Spirits

Why Some Distillers Are Creating Foraged Spirits

Among the benefits, wild ingredients infuse products with unique flavors and a sense of place

Black Raspberries
Uncouth Vermouth’s Bianca Miraglia harvests black raspberries. Photo courtesy of Uncouth Vermouth.

It’s a sunny morning along the Mendocino coast, and the forager for Oakland Spirits Company, based in Oakland, California, is ankle deep in seaweed—all for the sake of gin. Matt Sully, a professional forager, is responsible for collecting all the nori used in the distillery’s coastal-inspired Sea Gin. Oakland Spirits is just one of a batch of producers using wild plants in its spirits production.

“We wanted to make a gin that tasted like a place, and we chose the Mendocino coast as that place,” says Mike Pierce, the cofounder of Oakland Spirits. “We were inspired by St. George’s Terroir Gin.” The decision followed a hike that cofounder Adam Nelson took near the coast, when he breathed in the briny air and thought, “I want to make a gin that smells and tastes like this.”

Nelson had already been contemplating the move toward salinity in spirits and wondering how the distillers at Oakland Spirits might use botanicals to achieve some of that characteristic. Then the thought of combing the wild for ingredients and combining the sense of place they would contribute with the intrigue he was feeling about the notion of salinity gelled, and Nelson came up with the idea of using seaweed. Nori, he imagined, could deliver both the sense of place and the saline flavor note if it was infused into gin. While he didn’t have a chemistry background, he knew enough to understand that the glutamates, iodine, and oil present in nori would come through in the distillation of the gin.

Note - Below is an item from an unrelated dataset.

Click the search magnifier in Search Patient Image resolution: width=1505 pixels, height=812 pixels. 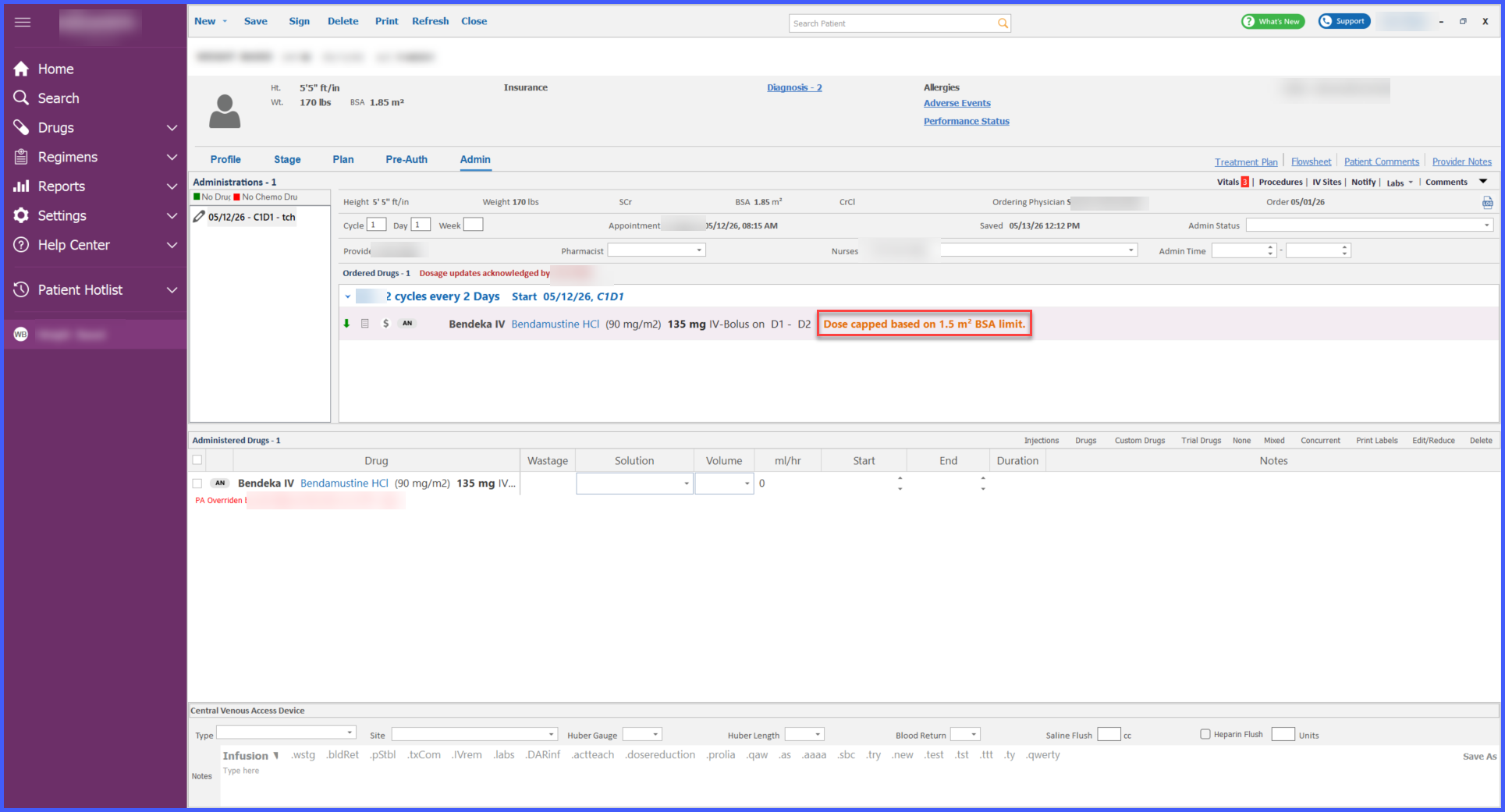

Working with a Professional Forager

Like many producers who use foraged ingredients, Oakland Spirits relies on a professional forager to source all its nori. Sully, who supplies local restaurants and farmers’ markets as well, harvests the nori, cleans it, then air-dries it on the beach before sending it to Oakland. Because the nori arrives mostly dry, it retains much of its natural oil. Even so, to infuse the spirit in the distillery’s 622-liter still takes about a “Hefty-size garbage bag full” of nori, says Pierce. Oakland Spirits produces a little more than 9,000 750-milliliter bottles of Sea Gin annually, and seasonality matters. In summer the nori tends to be headier, more stinky, with more sea funk than in winter, so the distillers have to make adjustments to the recipe. Sometimes the nori is put in a brewers bag and placed in the bain-marie right above the heated spirit; at other times it’s broken up and thrown right into the base.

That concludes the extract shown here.